Effect of glucose as carbon source on DNA gyrase reactivation in MC4100 stationary-phase cells. Cells were grown in LB-MOPS at 37°C. To induce the recovery of the DNA SC level in stationary-phase cells, cell cultures were diluted 1:10 in pre-warmed LB-MOPS or 1:30 in a 0.86% NaCl solution with or without 0.4% glucose. 1) Exponentially growing cells; 2) 48 hr stationary-phase cells; 3) and 4) stationary-phase cells diluted in LB-MOPS and incubated for 3 or 5 min, respectively; 5) and 6) stationary-phase cells diluted in 0.86% NaCl and incubated for 3 or 5 min, respectively; 7) and 8) stationary-phase cells diluted in 0.86% NaCl-0.4% glucose and incubated for 3 or 5 min, respectively. Plasmid topoisomers were isolated and separated as described in Figure 1. Similar results were obtained in at least three independent experiments.

Figure 4

Effect of ATPase inhibitors resveratrol (RVT), piceatannol (PCT) or sodium azide on DNA gyrase reactivation in MC4100 stationary-phase cells. Cells were grown at 37°C in LB-MOPS medium.

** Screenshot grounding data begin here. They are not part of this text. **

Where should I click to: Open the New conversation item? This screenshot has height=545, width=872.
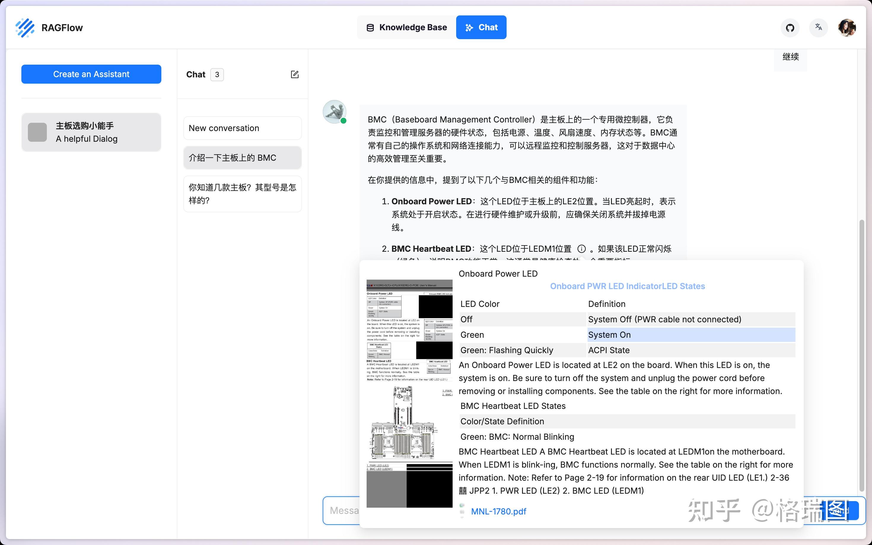tap(242, 128)
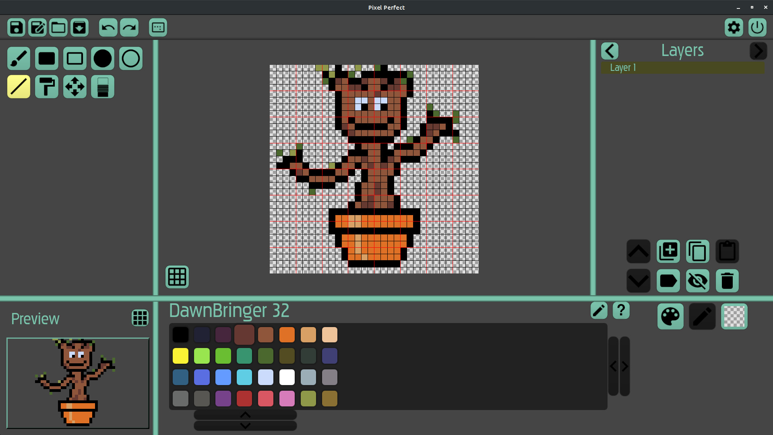This screenshot has width=773, height=435.
Task: Activate the move tool
Action: click(x=75, y=87)
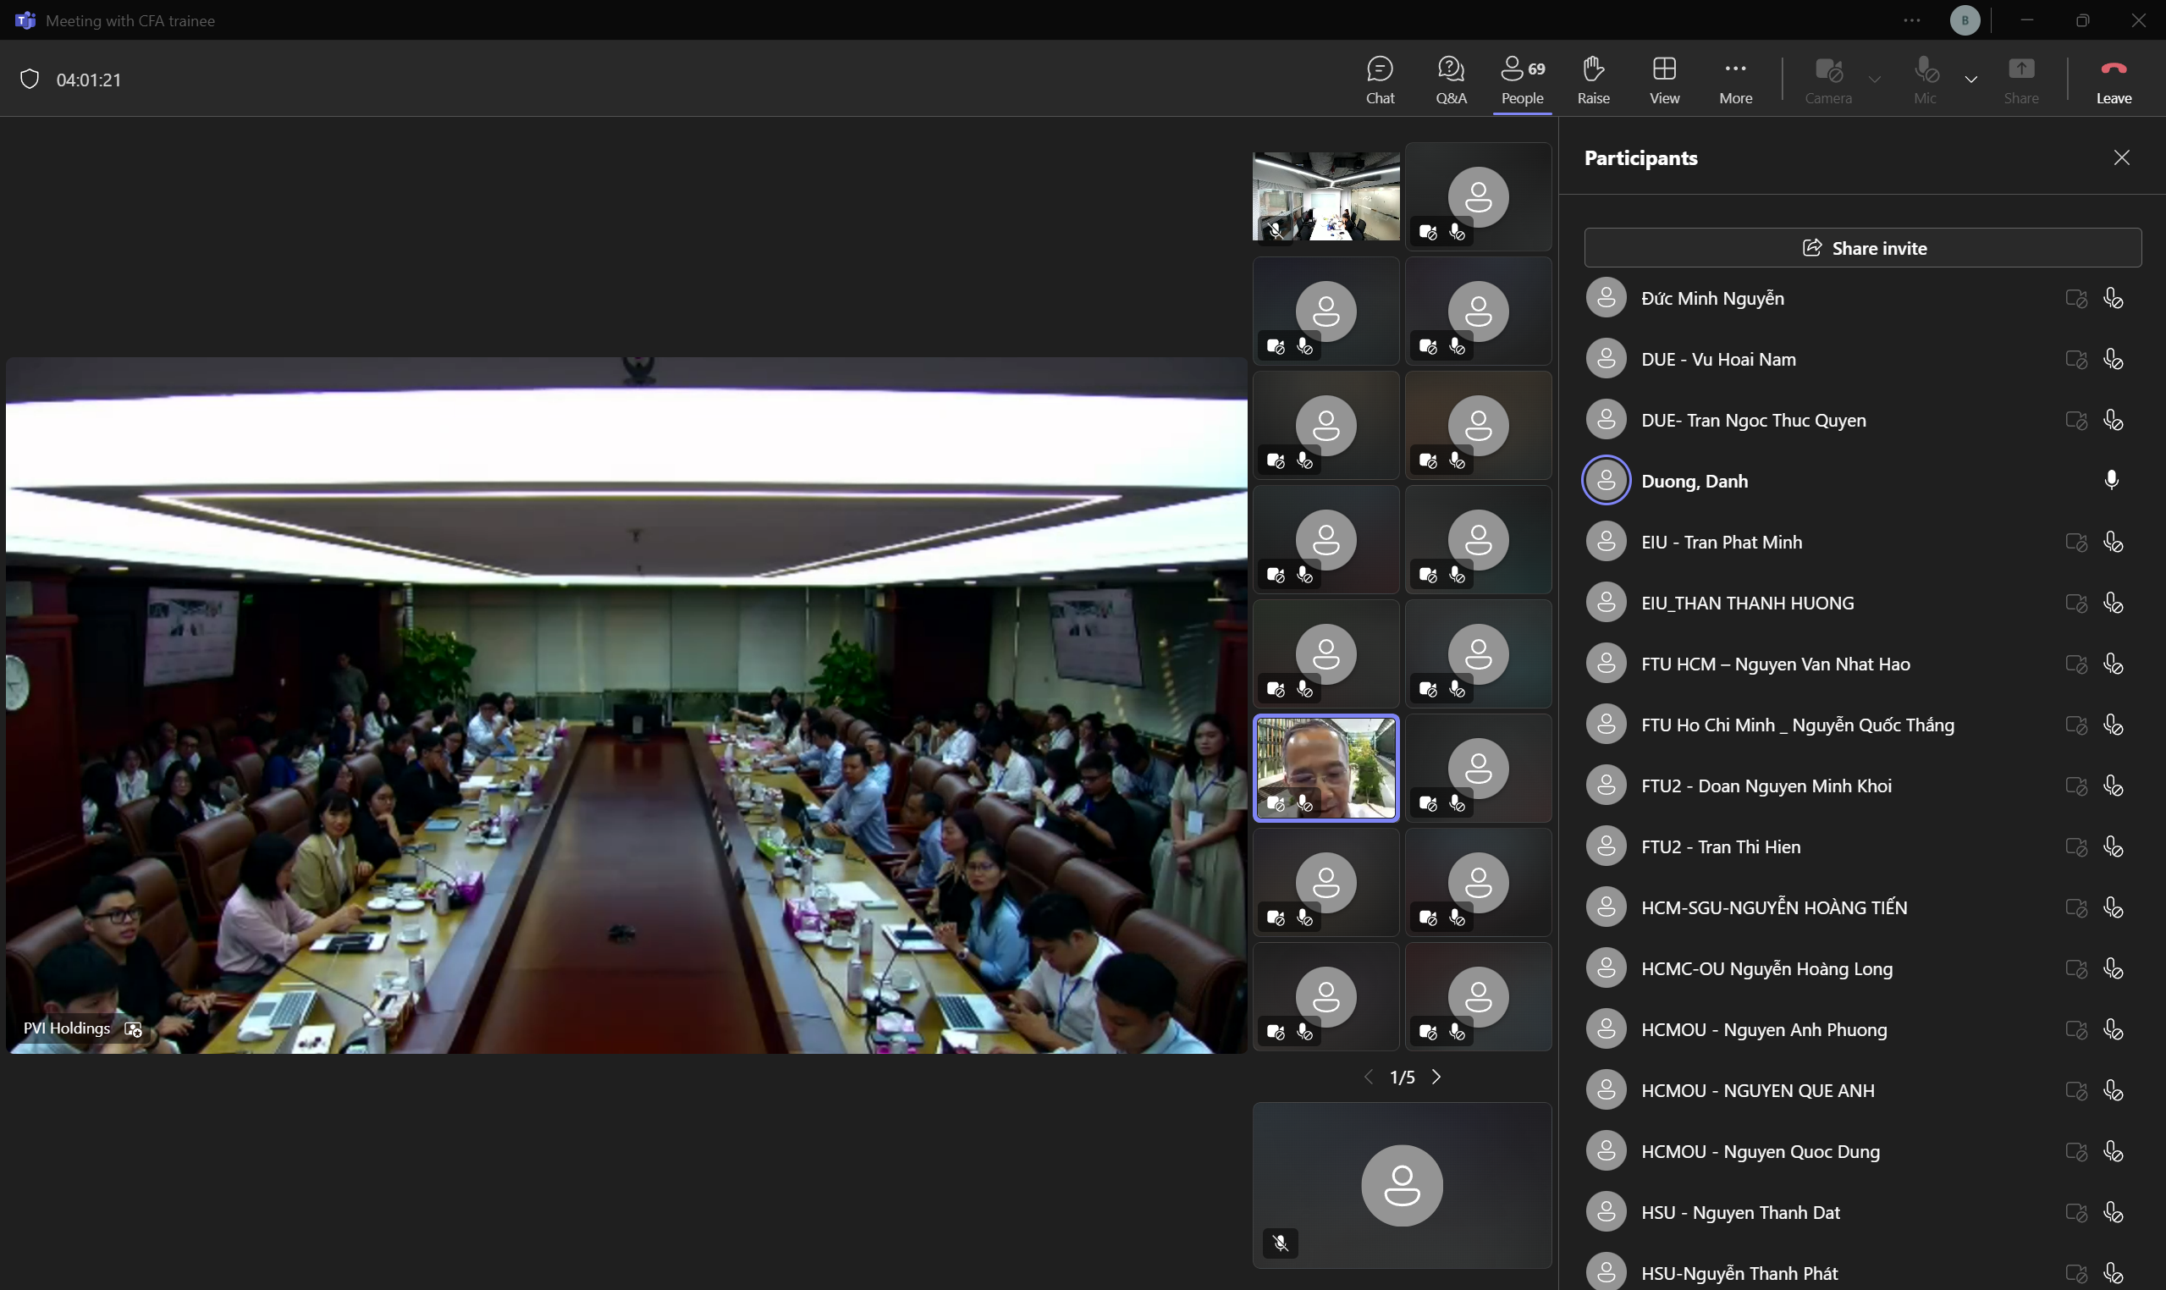Click Duong, Danh's microphone icon
The image size is (2166, 1290).
(x=2111, y=481)
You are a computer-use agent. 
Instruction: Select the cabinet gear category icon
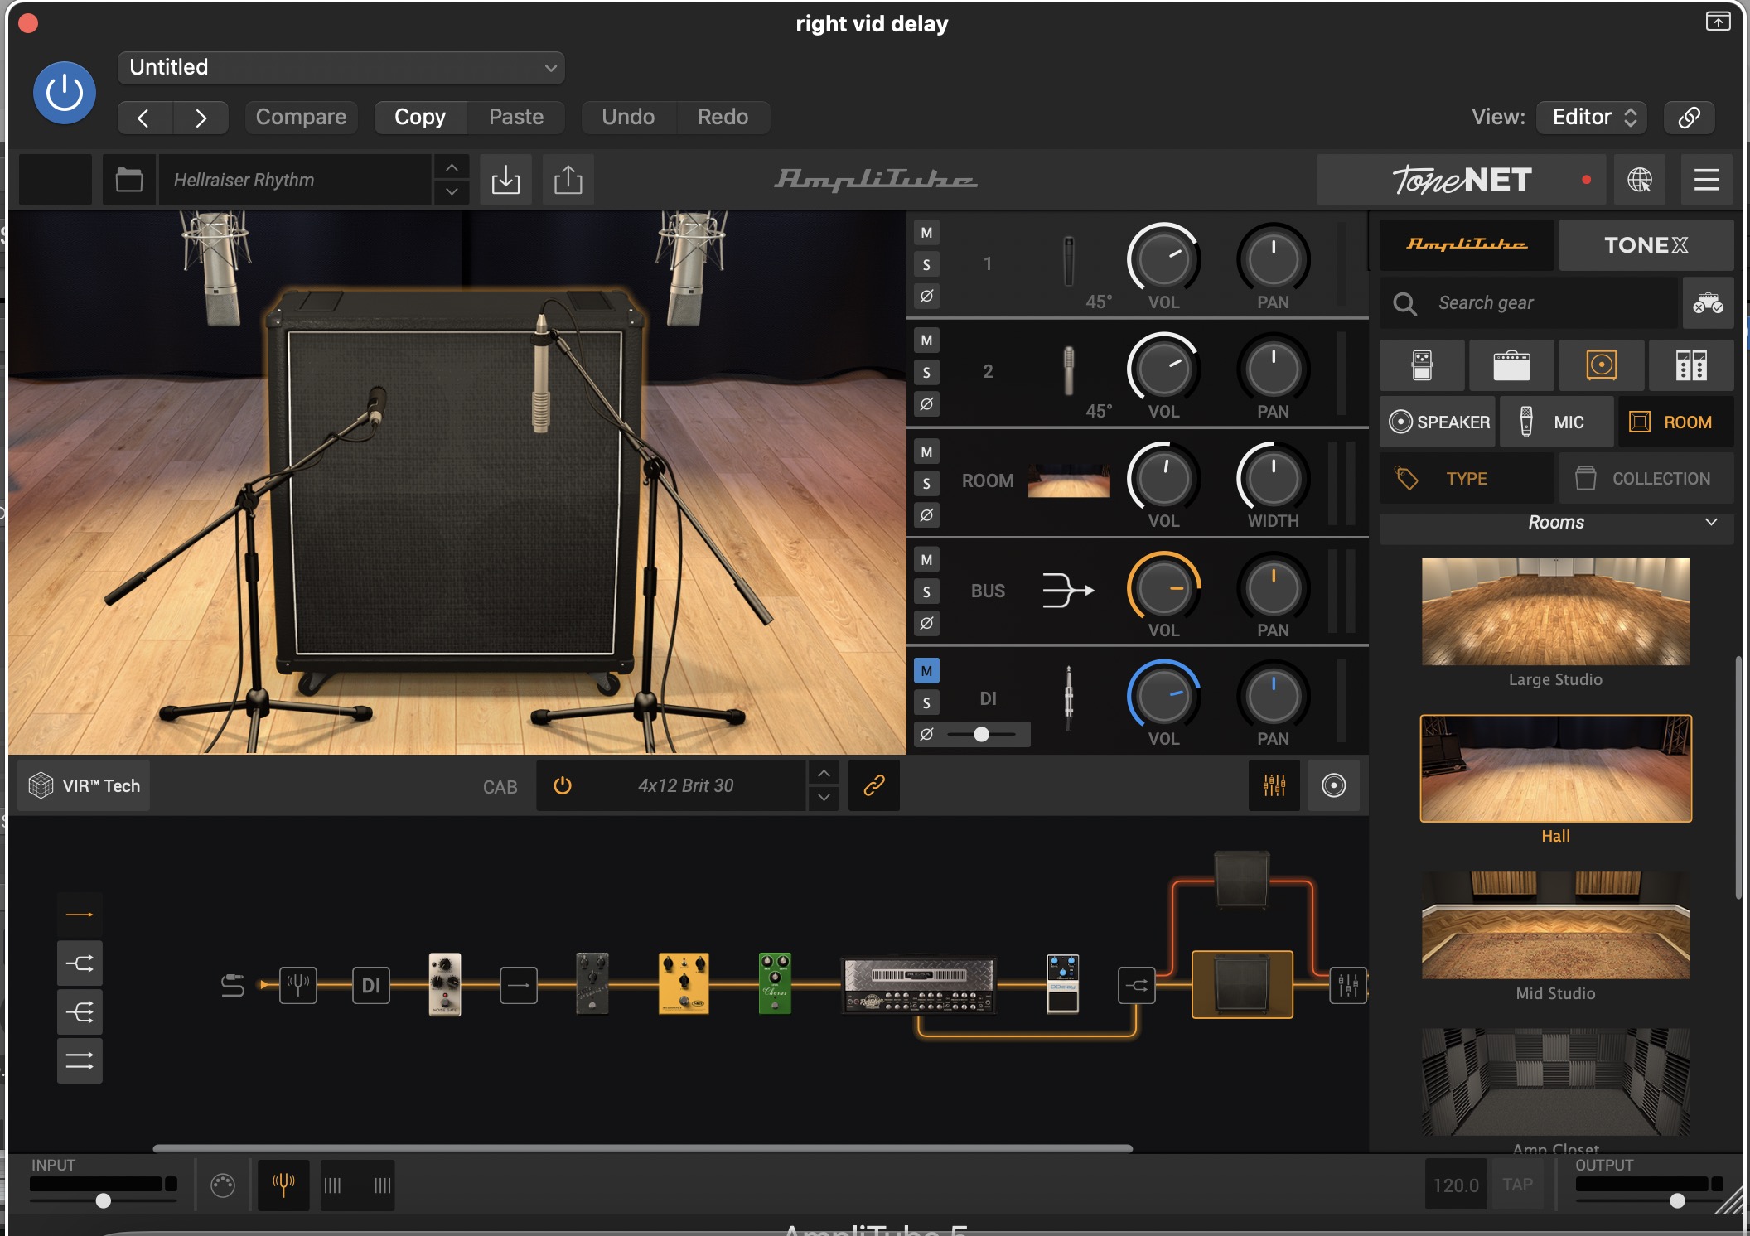pos(1601,365)
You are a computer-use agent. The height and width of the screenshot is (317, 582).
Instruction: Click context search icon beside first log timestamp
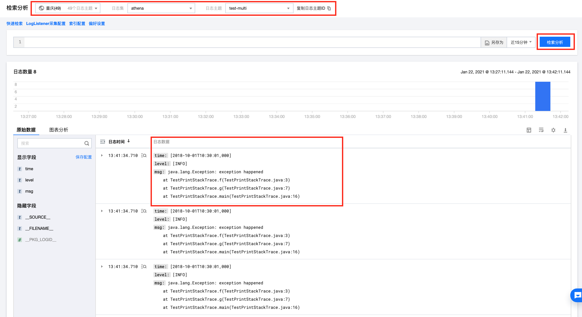click(x=144, y=155)
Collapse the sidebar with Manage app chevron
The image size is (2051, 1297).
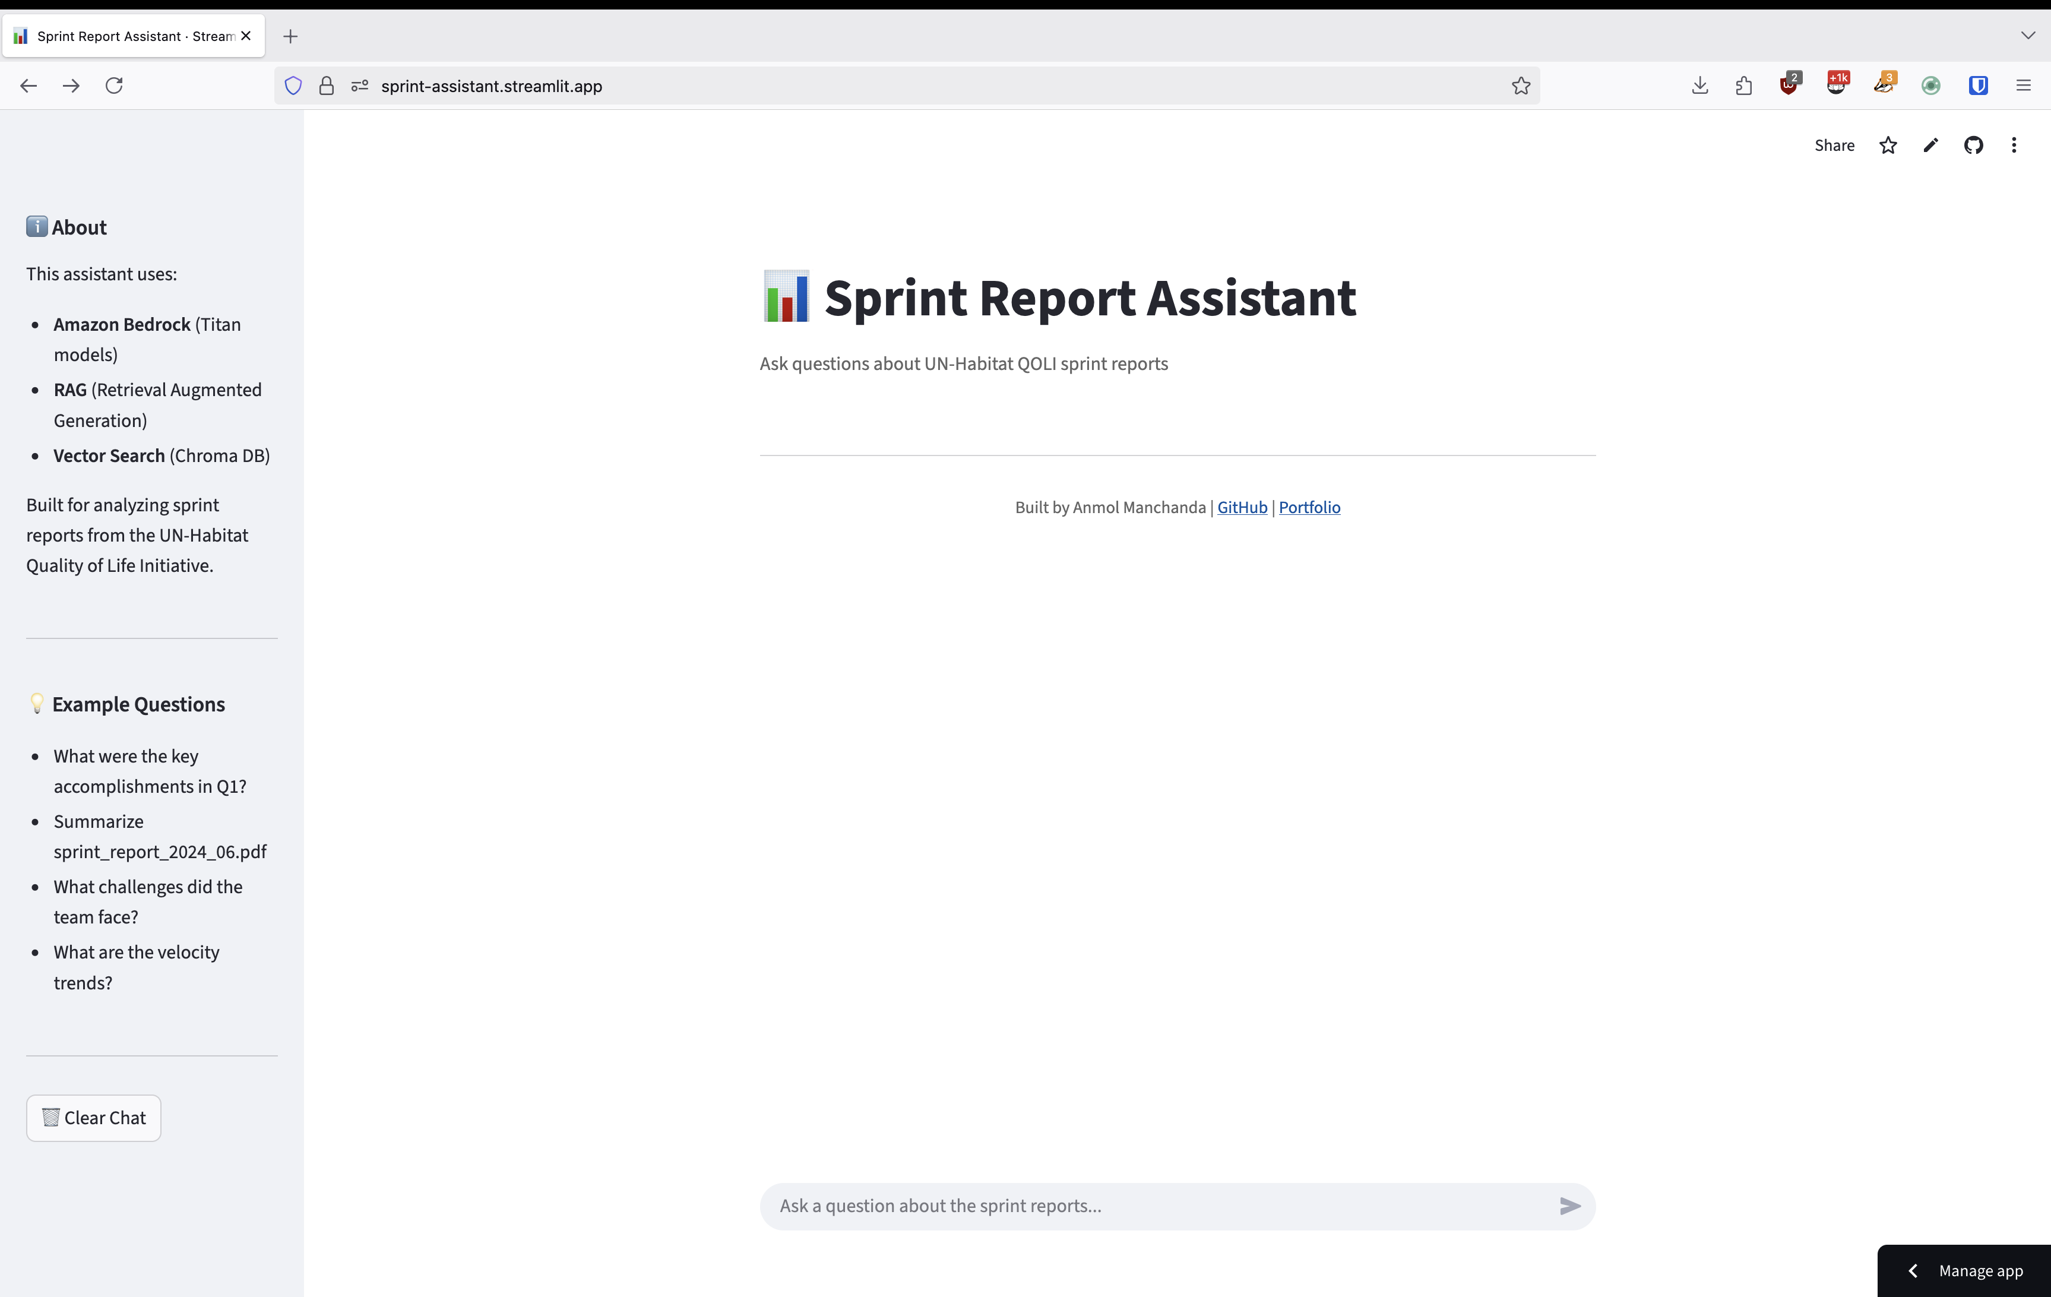1913,1270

To induce the recovery of the DNA SC level, cell cultures were diluted 1:10 in pre-warmed LB-MOPS medium with or without the inhibitor. a: 1) Exponentially growing cells, 2) 48 hr stationary-phase cells, 3) stationary-phase cells diluted in LB-MOPS media and incubated 1 min, 4), 5) and 6) stationary-cells diluted in LB-MOPS with RVT 400 μM, 1.2 mM, or 2.0 mM, respectively. The diluted cultures were incubated 1 min. b: 1) Exponentially growing cells, 2) 48 hr stationary-phase cells, 3) stationary-phase cells diluted in LB-MOPS and incubated 1 min, 4), 5) and 6) stationary-phase cells diluted in LB-MOPS with PCT 100 μM, 200 μM or 300 μM, respectively. The diluted cultures were incubated 1 min. c: 1) Exponentially growing cells, 2) 48 hr stationary-phase cells, 3) stationary-phase cells diluted in LB-MOPS and incubated 10 min, 4) stationary-phase cells diluted in LB-MOPS-sodium azide 3 mM and incubated 10 min, 5) stationary-phase cells diluted in LB-MOPS-sodium azide 5 mM and incubated 5 min, 6) stationary-phase cells diluted in LB-MOPS-sodium azide 5 mM and incubated 10 min. Plasmid topoisomers were isolated and separated as described in Figure 1. Similar results were obtained in at least three independent experiments.